Le cose non sono così semplici neppure dal punto di vista psicologico. Assicurarsi non significa eliminare gli imprevisti della vita, ma soltanto concedersi i mezzi finanziari per farvi fronte. Significa immaginare che si avrà una vita sovraccarica di eventi, gli uni più catastrofici degli altri, una vita in cui si è sempre esposti alla minaccia di un incidente stradale, di un furto con scasso o di una malattia. In teoria, la vita dell’assicurato è una vita da avventuriero. Non si è mai assicurati contro la noia. Viceversa, il credito è piuttosto una prefigurazione rischiosamente concreta dell’avvenire. Soddisfacendo immediatamente il desiderio, il credito lo elimina dalla visione, lo consuma, lo divora. Uccide doppiamente l’immaginazione, mettendoci sotto gli occhi la mediocrità dei nostri desideri futuri. Quando non sono più un’idea o un progetto, un’automobile, una casa entrano a far parte della dura realtà quotidiana. Non bisogna più sognare, ma amministrare … e rimborsare il credito.
Sia il credito sia l’assicurazione, infatti, ci offrono alcune versioni asettiche della messa in intrigo e dell’inaugurazione. Inquadrano in modo efficace i desideri e le paure, li incanalano e li orientano. Sono procacciatori di illusioni: illusioni di protezione o illusioni per il futuro, che è un po’ la stessa cosa. Nella società dei consumi, i soli veri avventurieri sono i burattinai che muovono i fili e talvolta li spezzano, imponendo così alle loro vittime un nuovo racconto, in cui all’improvviso proliferano dei personaggi solitamente più riservati: i mercati (sempre febbricitanti), i trader (sempre sospetti), i fondi sovrani (sempre mal gestiti). I titoli dei capitoli di questo nuovo racconto hanno nomi terribili: il debito, la crisi, la recessione. I copioni di crisi sono sempre un po’ gli stessi, mettono in scena con un gran chiasso la paura del futuro immediato, ma una volta che i mercati si calmeranno, che la febbre sarà scesa (non c’è niente di meglio del vocabolario medico per rappresentare i movimenti finanziari), tutto potrà ricominciare come prima. Massima astuzia del sistema: cambiare qualche parola ma riproporre sempre la stessa minestra, per far credere a quelli che ha impoverito di poter diventare, grazie ai loro sacrifici, gli artefici del nuovo inizio. I due volti del Giano economico, il credito e l’assicurazione, recupereranno entrambi il loro bel colorito, in attesa di una nuova crisi e di nuove paure.

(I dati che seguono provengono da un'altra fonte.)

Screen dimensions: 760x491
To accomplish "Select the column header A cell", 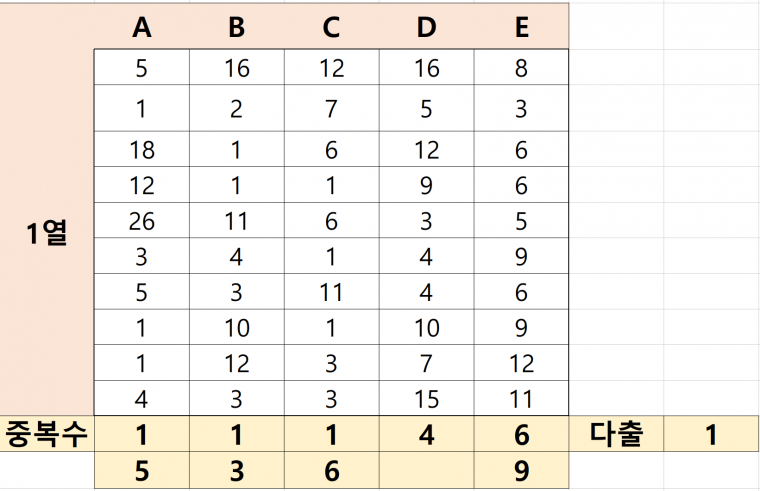I will coord(142,30).
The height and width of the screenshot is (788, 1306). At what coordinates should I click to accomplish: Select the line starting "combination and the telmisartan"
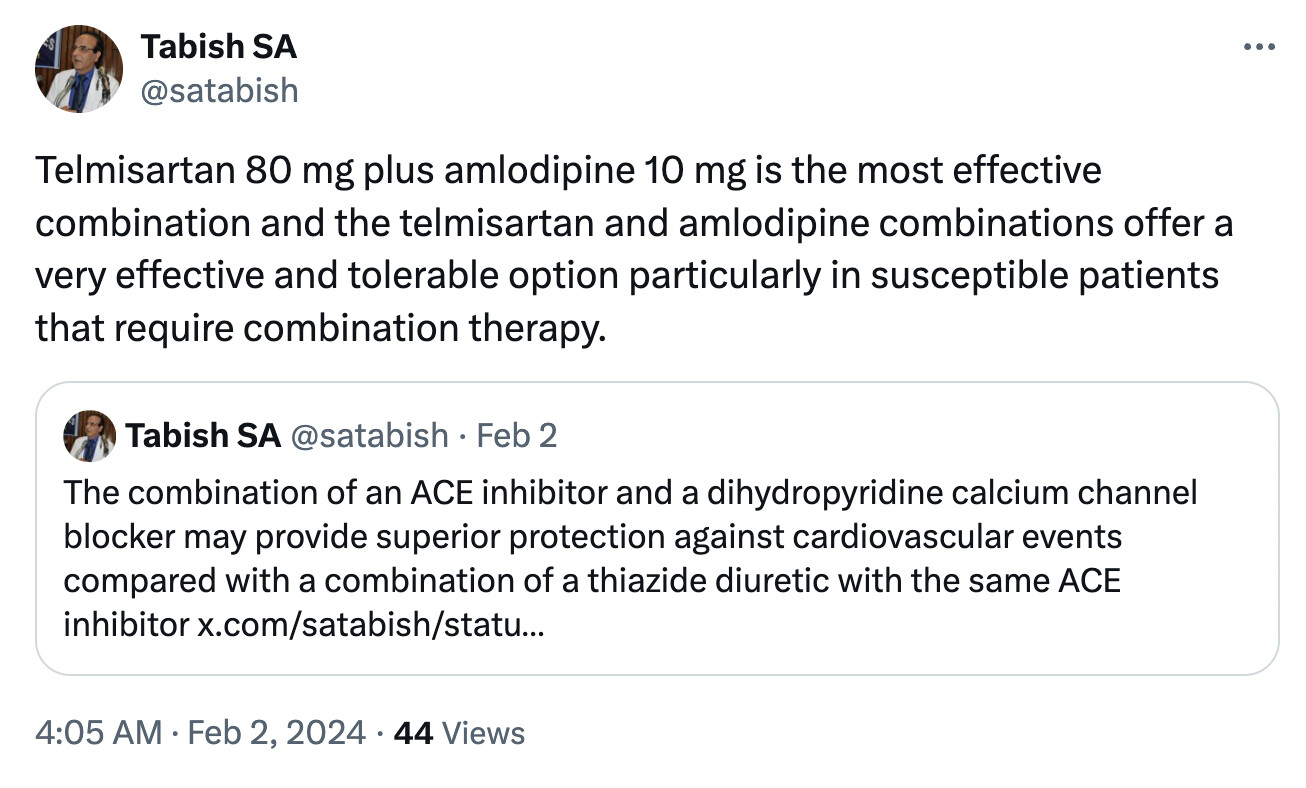(634, 222)
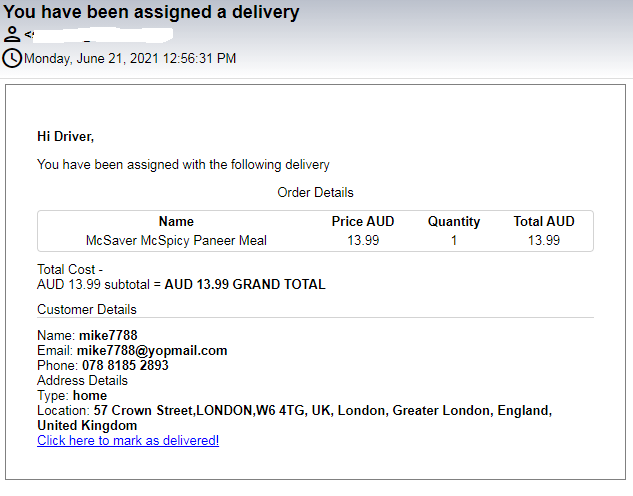Select the McSaver McSpicy Paneer Meal item

[x=176, y=241]
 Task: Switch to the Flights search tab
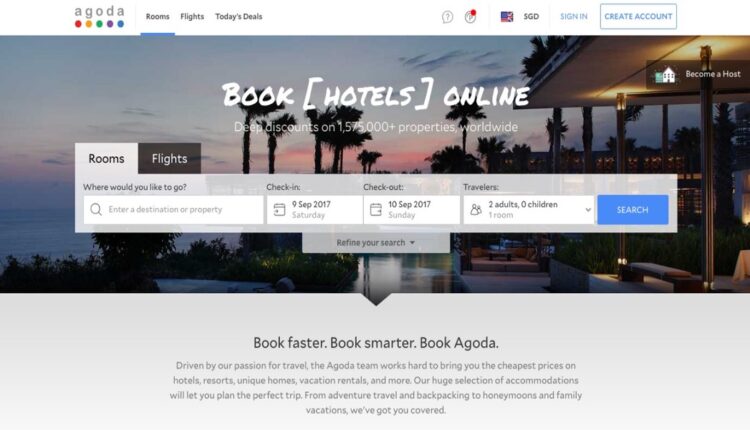(169, 158)
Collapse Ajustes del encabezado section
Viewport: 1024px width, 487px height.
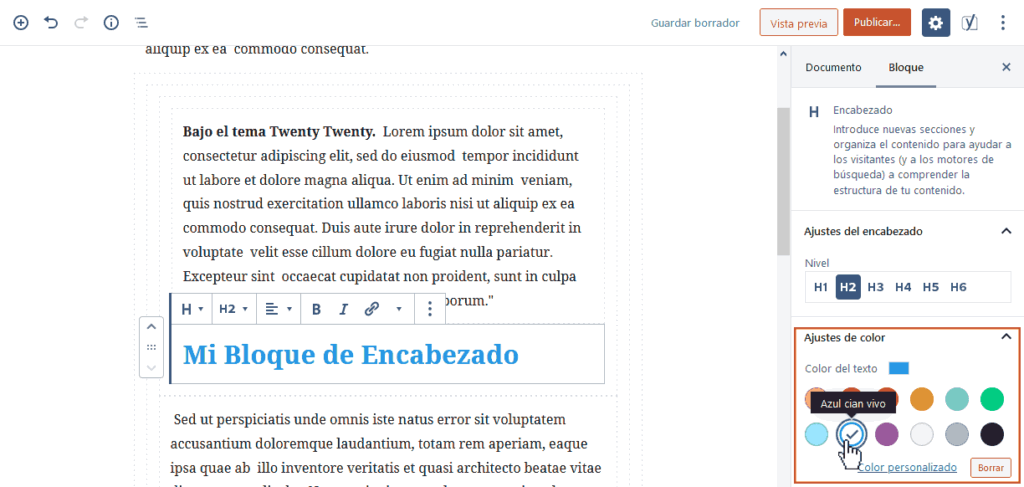point(1006,231)
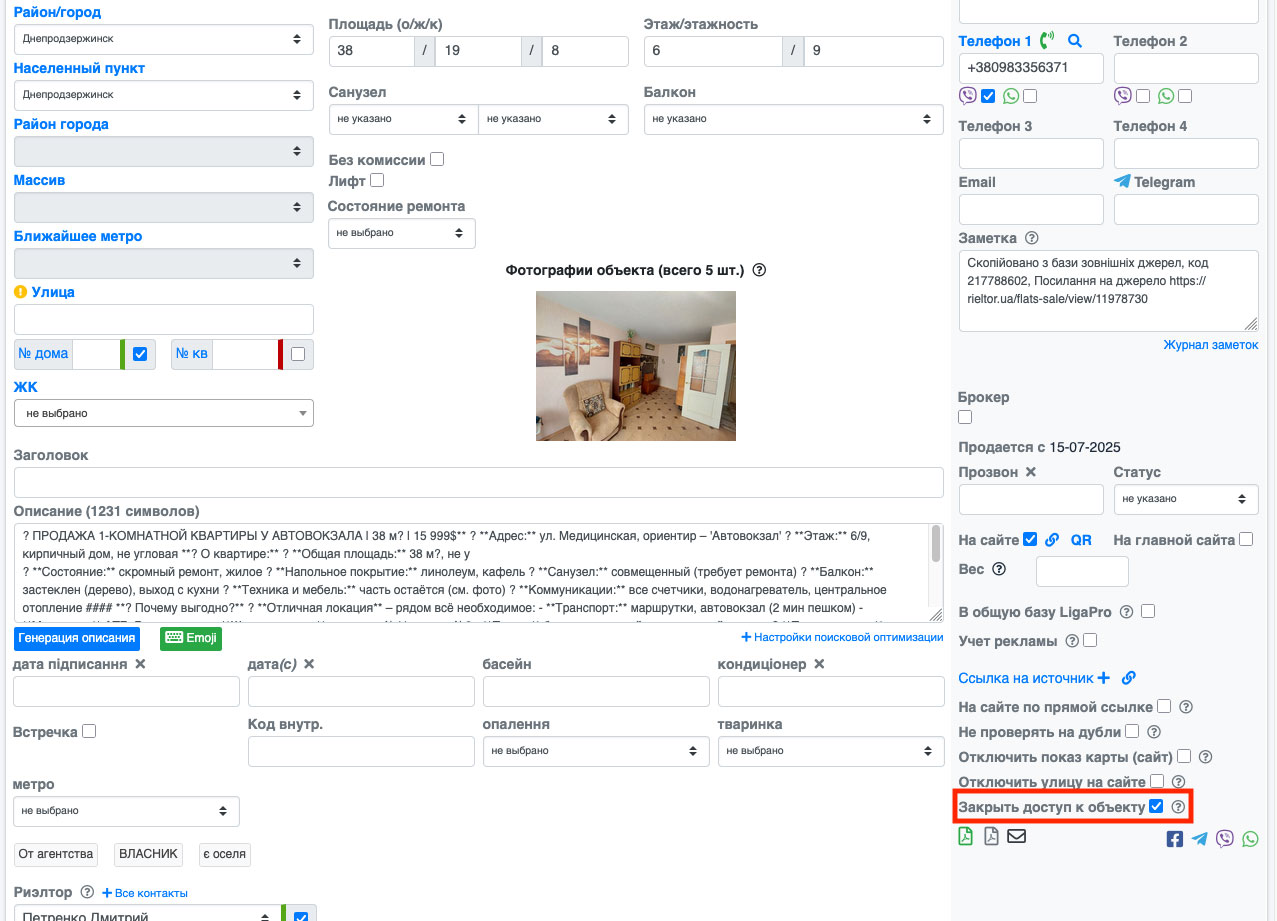This screenshot has height=921, width=1277.
Task: Open the Балкон dropdown
Action: pos(793,119)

Visto che stiamo parlando di educazione e di futuro, sarebbe il momento di abbandonare la metafora economica (l’educazione è un investimento per il futuro ecc.). Smettiamo di evocare l’interesse generale, che spesso nasconde interessi particolari, e partiamo piuttosto, non dall’interesse individuale in senso stretto, ma dall’interesse generico. Solo accogliendo le esigenze dell’individuo che, nella lingua di Sartre, è singolare e universale, solo accogliendo la parte di umanità generica che egli reca in sé, e a cui si rivolge qualsiasi sforzo di educazione, avremo una possibilità di rifondare la società.